**** DOCUMENT SEGMENT ****

As a survivor myself, this struck such a cord with me. I often felt and thought the same things and am still strugling to survive. I deal with the fear everyday. I have found a wonderful mate, that I trust, and love and have children with, this has saved me. My children being born made me feel cleansed, and innocent again. I know that I wouldn't be the strong person I am today with out the abuse that I encountered, so for that and that alone I am thankful. I am thankful that I know Love, Understanding and Beauty exists in the world. In the end, it could have been worse, but I still struggle, and am baffled at times at the difficulty of life after abuse.
My sister came to my house this morning. She never comes to my house in the morning as we both have young children that need to get to school before we begin our own full-time jobs.
She sat at my kitchen table and began to describe a program she watched last night on PBS. She turned on the program to watch another story. She was falling asleep when a voice woke her from inside the television and rendered her fully awake and in awe.
As she sat there at my table, she began to cry and often had to stop talking.
The impact that "Downpour Resurfacing" had on her left me in tears. She thought Robert Hall was speaking directly to her about turmoil in her own life. For the first time, she felt someone understood what she's been feeling for years. For the first time, what she's been feeling was out there in words, in the air.
She wanted to share this with me (and another sister) because as a very close-knit family we know some secrets (yet not all) and know how we each struggle to put it all in perspective and try to lead normal, productive lives.
I purchased this video for her as today is her birthday. She'll pass it along to all of us.
I wanted Robert Hall to know how much his story meant to all of us. I haven't even seen the film yet, but knowing that my sister feels just a little bit healed by his contribution fills my heart.
Thank you, Robert Hall and Frances Nkara. I'm anxious to see the film myself.

****

# TO-DO LIST:
A - From the comments on "Downpour Resurfacing," list the things the first commenter is thankful to know exist in the world.
B - Carry on the comments on "Downpour Resurfacing" from the point where they stop.

**** INFORMATION SUPPLIED ****

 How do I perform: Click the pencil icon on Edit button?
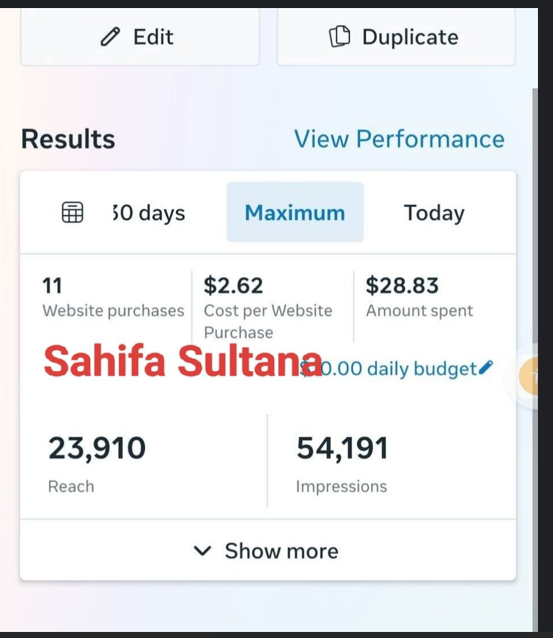coord(110,37)
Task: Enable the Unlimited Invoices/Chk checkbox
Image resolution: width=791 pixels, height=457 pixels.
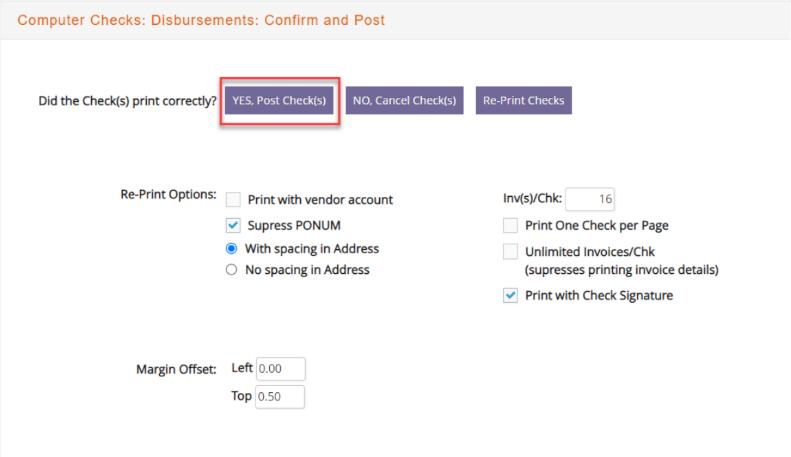Action: pyautogui.click(x=510, y=251)
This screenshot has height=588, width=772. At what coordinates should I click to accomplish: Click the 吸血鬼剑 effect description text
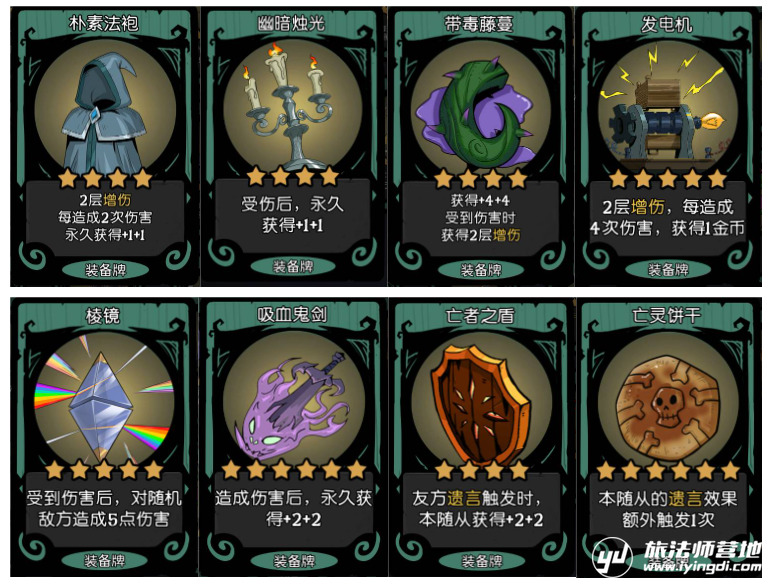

****

# RESPONSE LIST:
A - Love, Understanding, Beauty

B -
Question 1: I firmly believe that art can serve as a means to work through and heal our wounds. The process, be it poetry, writing, acting, dance, the visual arts, film all can be conduits for working out the pain ful parts of our lives. I've used photography and the process of searching for and seeing the unseen as well as listening to the unspoken to awaken my depths and push me toward healing the wounds of my childhood and early adulthood.
Question 2: Frances Nkara's use of the imagery is a masterful application of visually expressing our inner dreams and turmoils. It worked so well evoking the feeling of Dr. Halls words. The openness of his revealtions coupled with this imagery was a beautiful balance in telling this story.
Question 3; I think fear plays a very big role in keeping us from experiencing happiness. We're afraid of happiness. Our society is so entrenched in a culture of fear that we don't feel comfortable feeling happy. The messages we are so often given is that we're not worthy of being happy, and we should feel guilty. Fear and guilt for me are barriers to happiness.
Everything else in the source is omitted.